The lack of supply has only intensified since October as already lean service center inventories faced massively extended mill lead times leaving no options to replenish stocks at a sufficient rate. Since early August mill lead times have lengthened to the longest levels in more than a decade.

Average mill lead time for HRC was now at 9.2 weeks compared to just four weeks in late July, according to S&P Global Platts data. Meanwhile cold-rolled and hot-dip galvanized lead times were out to 9.8 and 10.4 weeks from 5.2 and 6.5 weeks over the same period, respectively.

"I think it is safe to say almost every [automotive] plant in North America is at risk of slowing or shutting down," said one automotive-intensive steel source. "Some of it yes is steel and parts related.

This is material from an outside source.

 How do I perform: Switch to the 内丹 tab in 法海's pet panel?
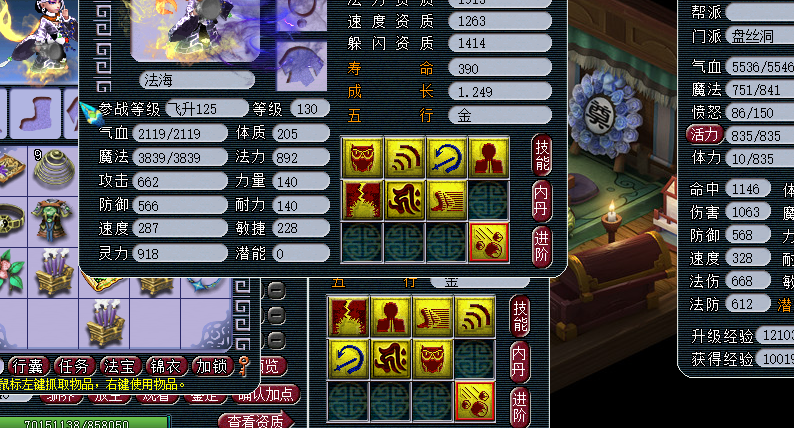coord(541,200)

Some of it is [coronavirus-] related as well."

There was talk of two major assembly plants were already being forced to take unplanned shutdowns due to a lack of steel, but the information could not be confirmed.

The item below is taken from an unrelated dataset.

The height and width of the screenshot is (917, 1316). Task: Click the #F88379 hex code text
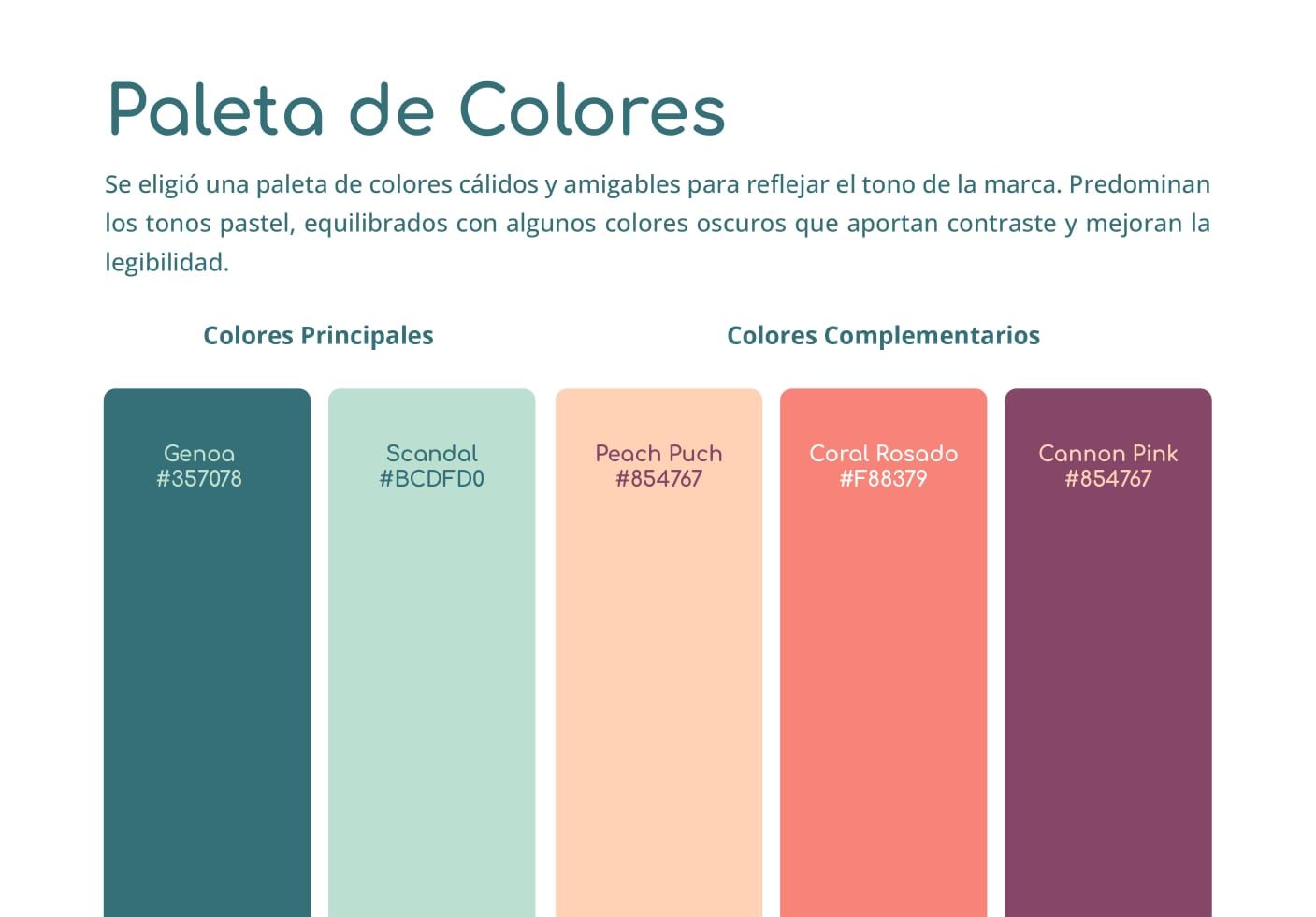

One source said production at a facility had only slowed and not stopped and assumed it was parts related, as well as the Thanksgiving holiday week which would be a good time to reduce production.

While the second facility's supposed shutdowns were just planned week-long outages in November and December which "have been on the books for months," according to the source.

Another service center source serving the automotive industry said he had received a call earlier in the week about a panicked automotive OEM. The OEM was about to shutdown an assembly plant if it could not get the less than 1,000 st of steel it needed, according to the source.

The service center source said he expected it to be an exotic, hard to find automotive grade of steel but was shocked to learn it was one of the more generic grades of steel. The OEM was unable to find it anywhere and every service center contacted was out of stock and still waiting on orders from domestic mills.

"We are forecasting now that we will run out of inventory on some jobs by mid-January. We just can't get enough to build any inventory or safety stock. We are begging and appealing constantly for more tons and the orders we do have are all late, adding more stress," said a Midwest fabricator with automotive ties.

Another manufacturing source said demand was "far exceeding forecasts" and replenishing stocks was impossible given the extended mill lead times. "Right now, it doesn't matter what I am willing to pay for steel, there is not steel available to be had, beyond our normal requirements, until late January or February," added the source.

The supply woes look likely to last at least into the first quarter of 2021. This week a coronavirus outbreak at ArcelorMittal's Burns Harbor mill, 60 miles outside of Chicago, was heard to be causing notable unexpected production delays.

In addition, in Canada, ArcelorMittal Dofasco's steelmaking operations have been impacted by unexpected downtime. Following an incident at the mill last week the location will be without its No. 2 caster for the next four weeks, according to the company. In addition, the mill is also set to take down its basic-oxygen furnace for two to three weeks by the end of month for scheduled repairs, according to multiple market sources. The two outages could leave the mill with no steelmaking for up to two weeks, one source said.

US Steel was expected to restart the smallest furnace at its Gary, Indiana, mill in December but market sources expected it to provide limited relief and won't be noticed until January at best.

Any potential import relief for US buyers is at best a late first quarter aid. Turkey has been able to book its first HRC cargo into the US in more than two years but the approximately 15,000 st of material was expected to go almost unnoticed in the US.

Vietnam was also heard to be extremely active with coated sheet imports into the US with February through April arrivals with multiple sources citing the potential for more than 100,000 st of material from the country to land.